Roberto Pastor estaba convencido.

El primer semestre había ido bien. Lo llevaba meses diciéndolo. En las reuniones del equipo, con los socios, con su asesor.
«El año va bien.»
Lo creía.
La reunión con su asesora contable estaba marcada como trámite en el calendario. Una revisión rutinaria. Roberto esperaba confirmar lo que ya sabía.
Los números le dieron otra cosa.
La facturación había crecido un 8%. Buena señal. Pero el margen operativo había bajado cuatro puntos. Los costes de subcontratación habían subido en dos proyectos importantes. Los gastos generales habían crecido de forma silenciosa: suscripciones, desplazamientos, pequeños gastos que nadie había cuestionado porque individualmente parecían razonables.
Y dos clientes con facturas importantes emitidas en junio no habían pagado todavía.
Roberto los contaba mentalmente como ingresos.
En la cuenta bancaria, todavía no estaban.
«¿Cómo no lo había visto?»
Su asesora respondió sin rodeos.
«Porque estabas mirando lo que llegaba. No lo que quedaba.»
Diciembre es el mes del cierre. Lo que queda entonces es contabilizar lo que ha pasado.
Julio es diferente.
En julio todavía se puede actuar. Hay tiempo de llamar a los clientes con pagos retrasados. De revisar los contratos con margen bajo.

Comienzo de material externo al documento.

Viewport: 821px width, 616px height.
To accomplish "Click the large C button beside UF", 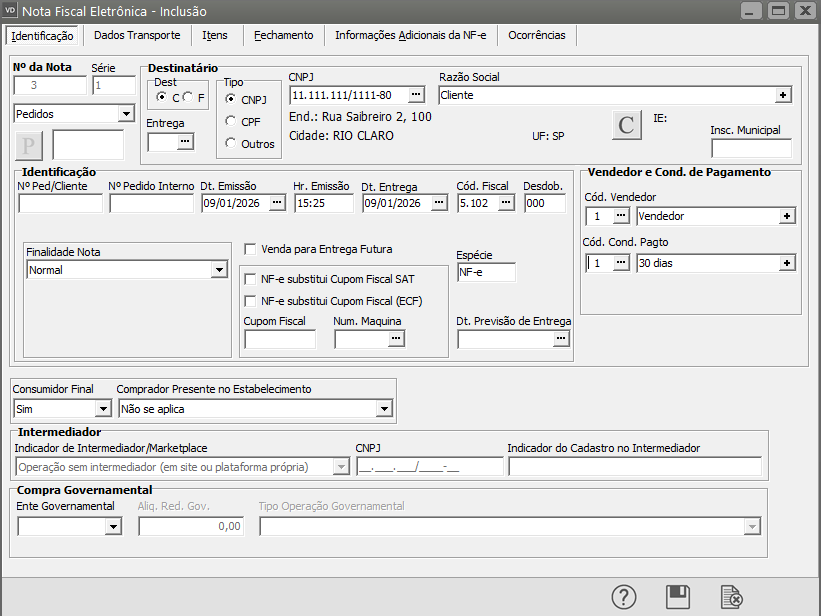I will coord(626,126).

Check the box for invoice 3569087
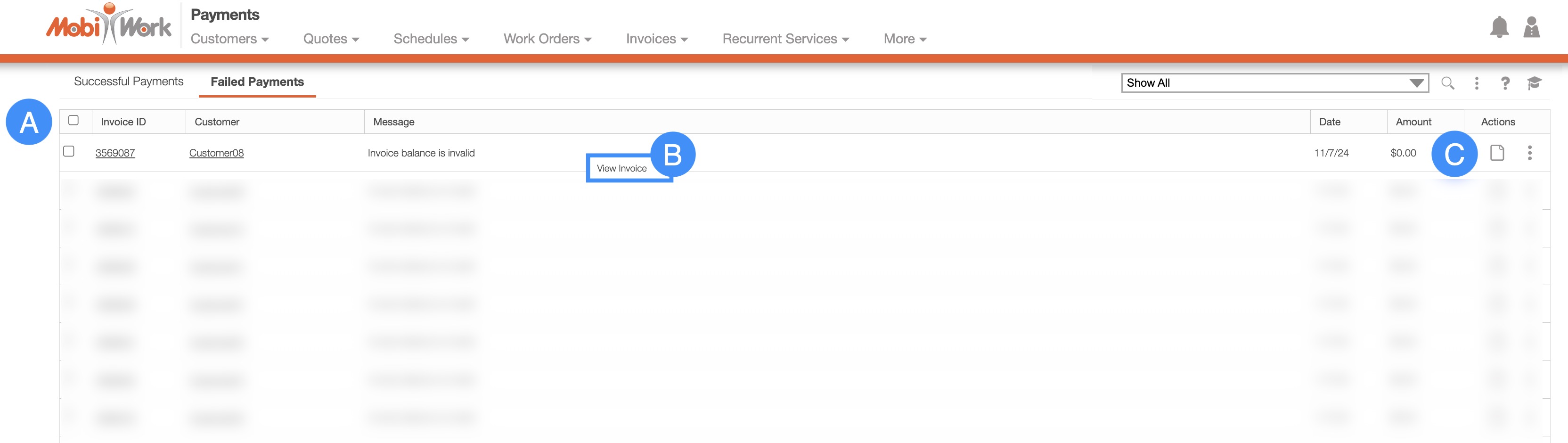(69, 152)
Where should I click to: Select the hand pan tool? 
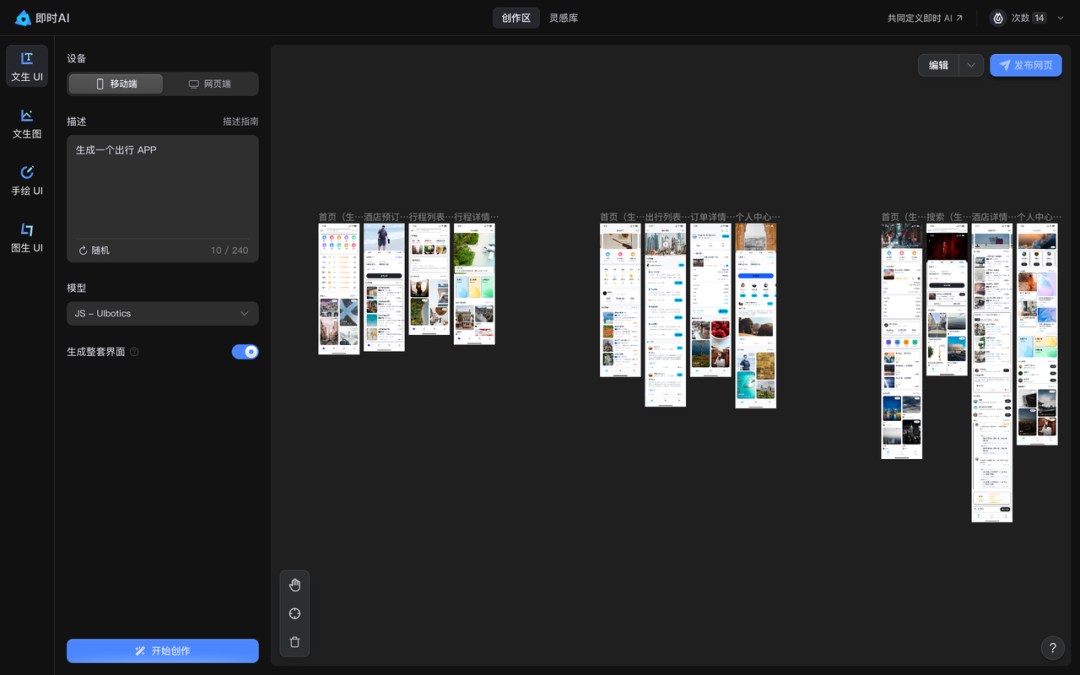pyautogui.click(x=295, y=585)
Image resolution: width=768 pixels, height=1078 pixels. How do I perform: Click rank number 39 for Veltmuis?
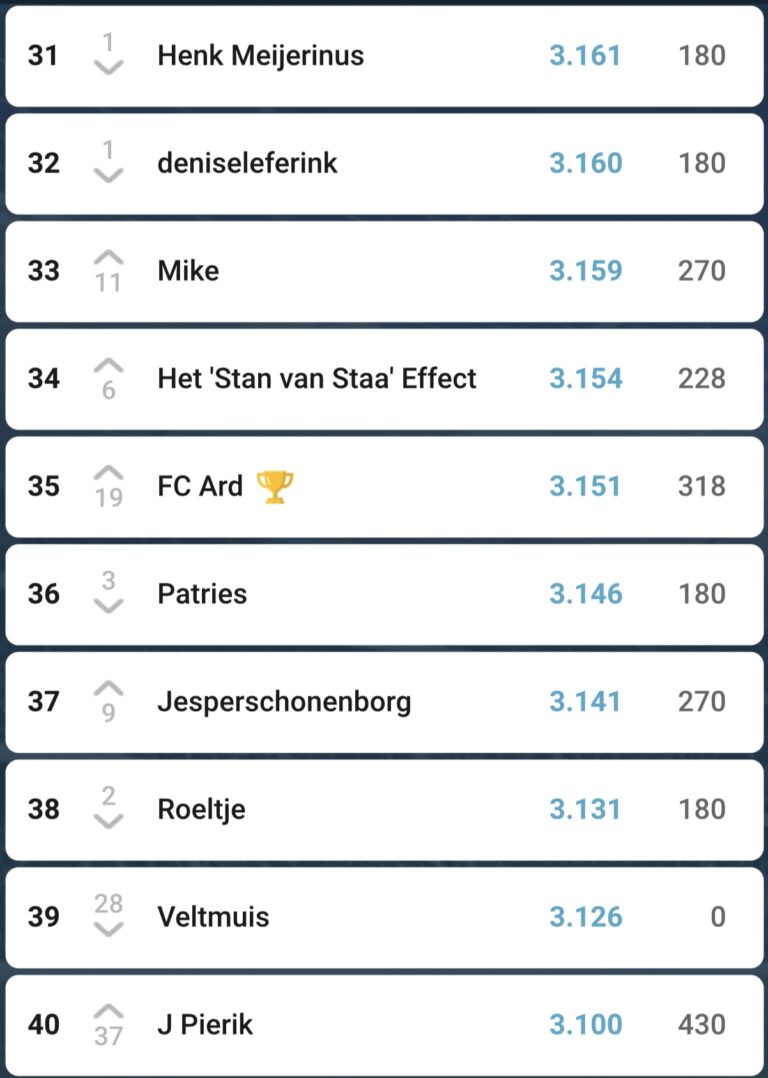tap(43, 917)
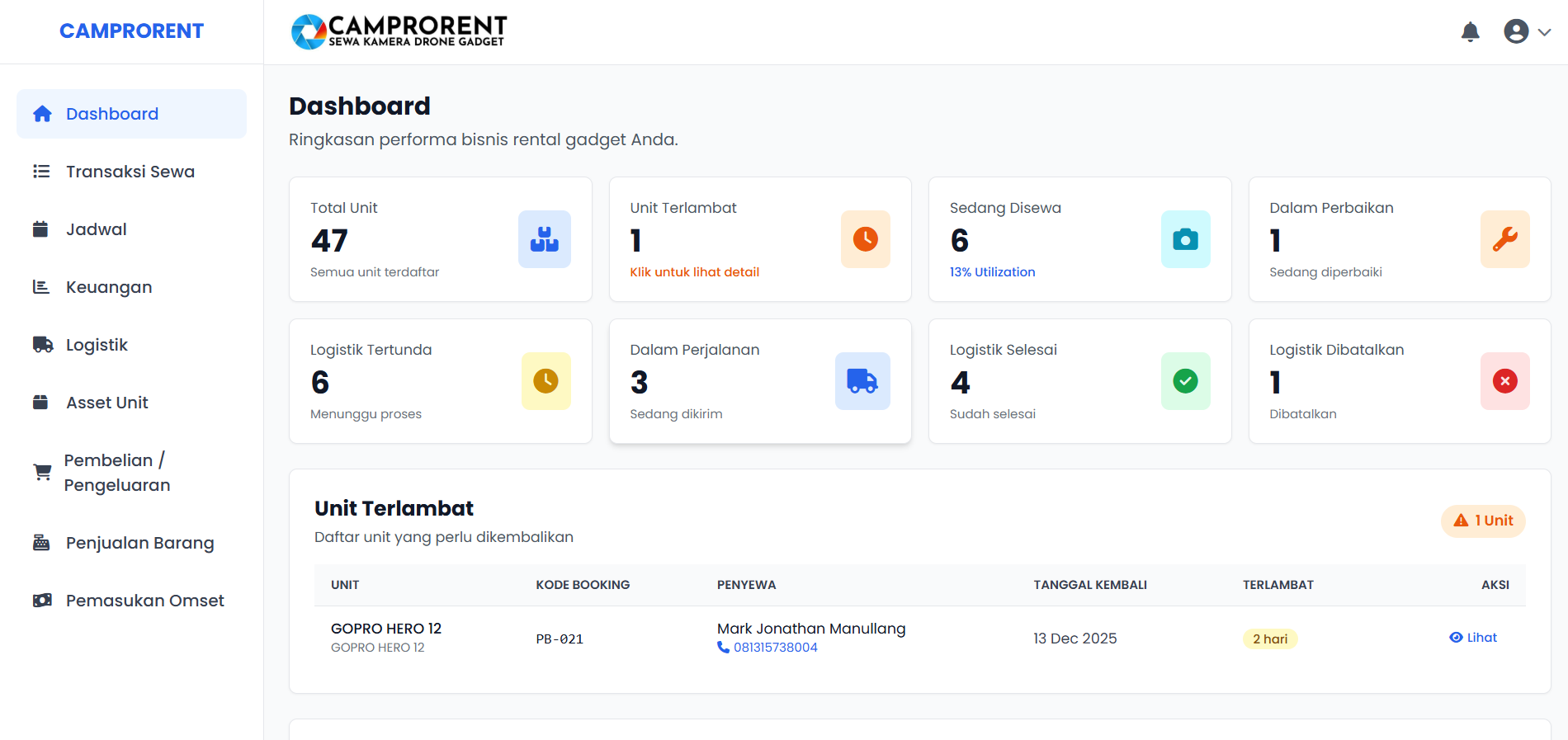Viewport: 1568px width, 740px height.
Task: Click the CAMPRORENT logo in the header
Action: [x=399, y=31]
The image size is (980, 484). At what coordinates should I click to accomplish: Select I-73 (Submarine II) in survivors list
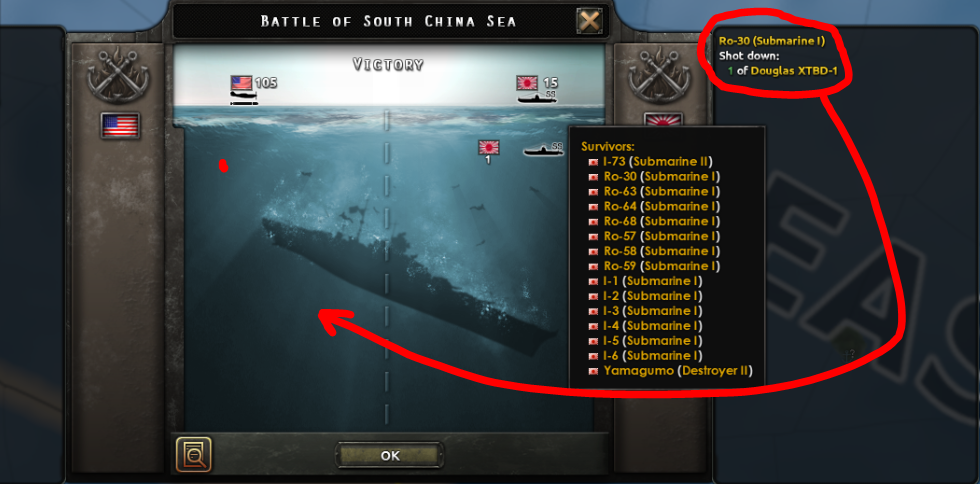(651, 161)
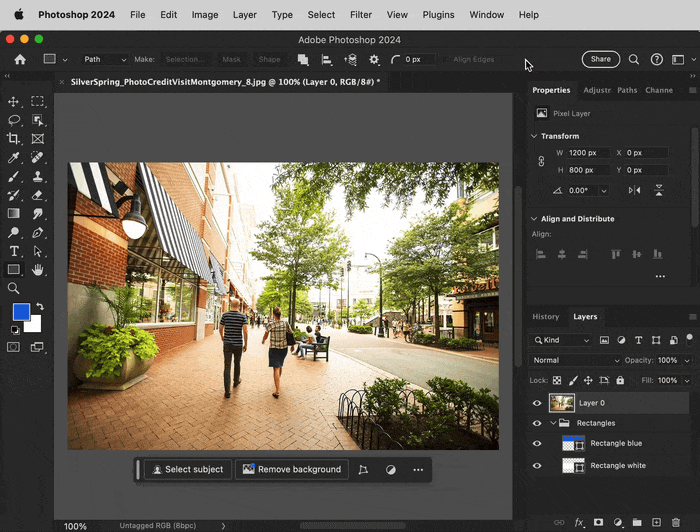Select the Zoom tool in toolbar
The height and width of the screenshot is (532, 700).
coord(14,288)
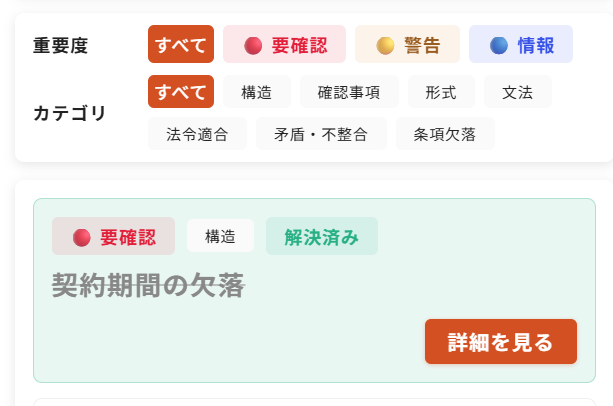Open details with the 詳細を見る button
The height and width of the screenshot is (406, 613).
tap(500, 342)
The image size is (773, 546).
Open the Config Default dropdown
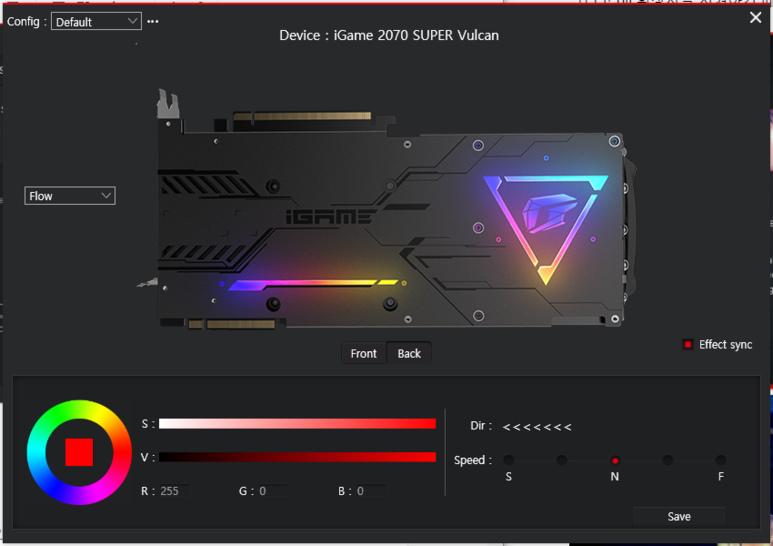pyautogui.click(x=96, y=21)
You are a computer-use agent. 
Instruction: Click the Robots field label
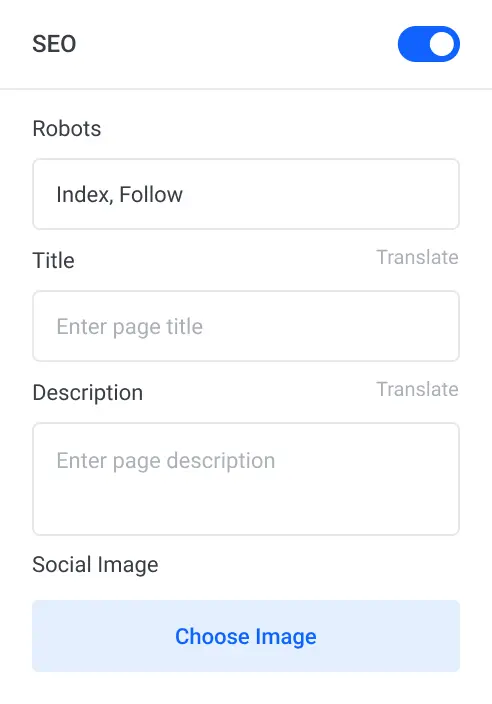67,128
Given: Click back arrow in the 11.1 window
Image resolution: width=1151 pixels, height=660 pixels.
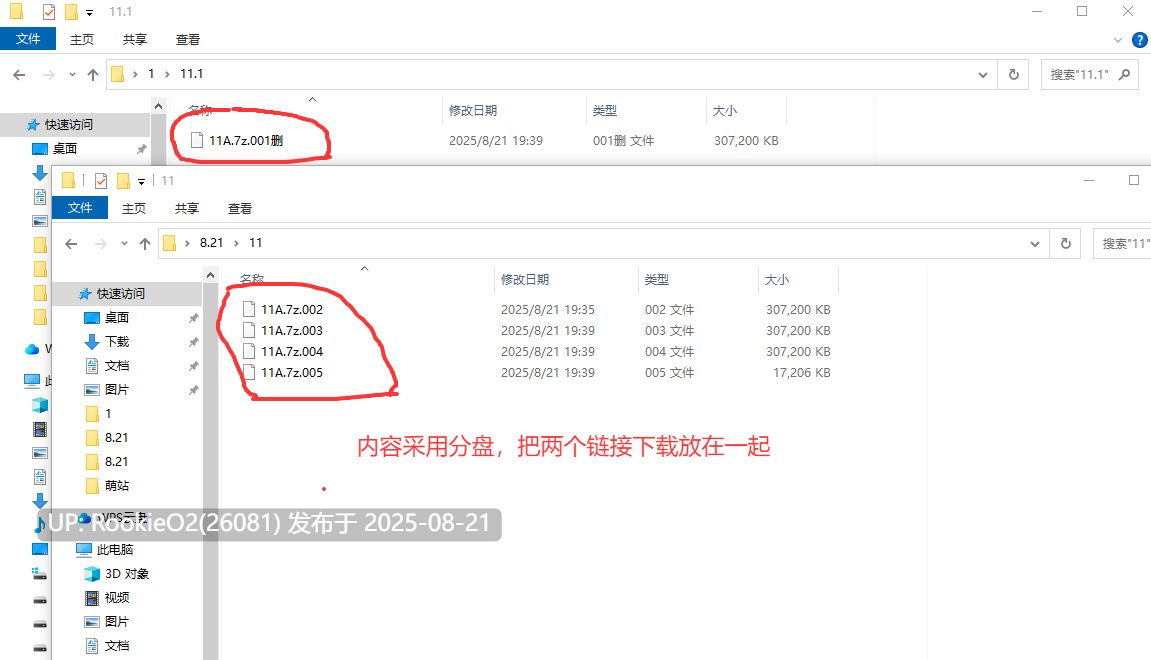Looking at the screenshot, I should tap(20, 75).
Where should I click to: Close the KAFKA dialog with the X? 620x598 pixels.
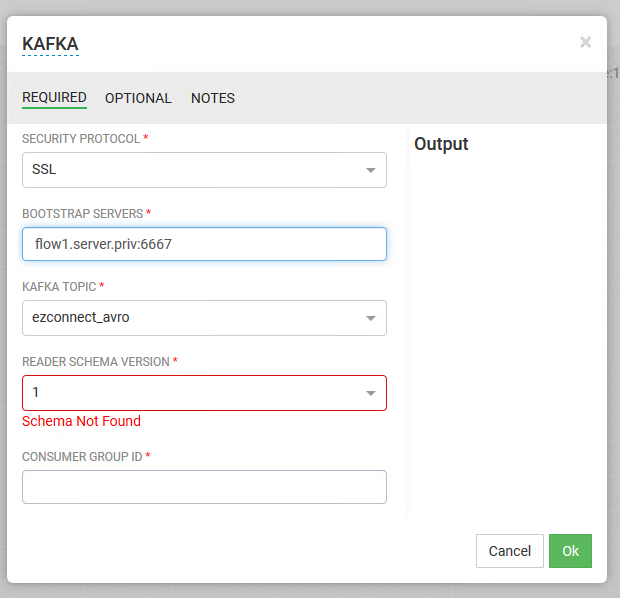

De cuestionar los gastos que nadie ha cuestionado.
Cinco cosas que vale la pena revisar ahora: la evolución real del margen, no solo la facturación. El estado de la tesorería, separando lo cobrado de lo pendiente de cobro. Los clientes que llevan meses sin pagar. Los proyectos que consumen más de lo previsto. Y la previsión de cierre: ¿el ritmo actual lleva a cumplir los objetivos?
Salió de esa reunión con cuatro acciones concretas.
Llamó a los dos clientes con pagos pendientes. Revisó los contratos problemáticos. Pidió un desglose de los gastos generales del semestre. Y ajustó la previsión de cierre del año.
No era la imagen que esperaba.
Pero era la imagen real.
«Prefiero saber esto en julio que descubrirlo en diciembre.»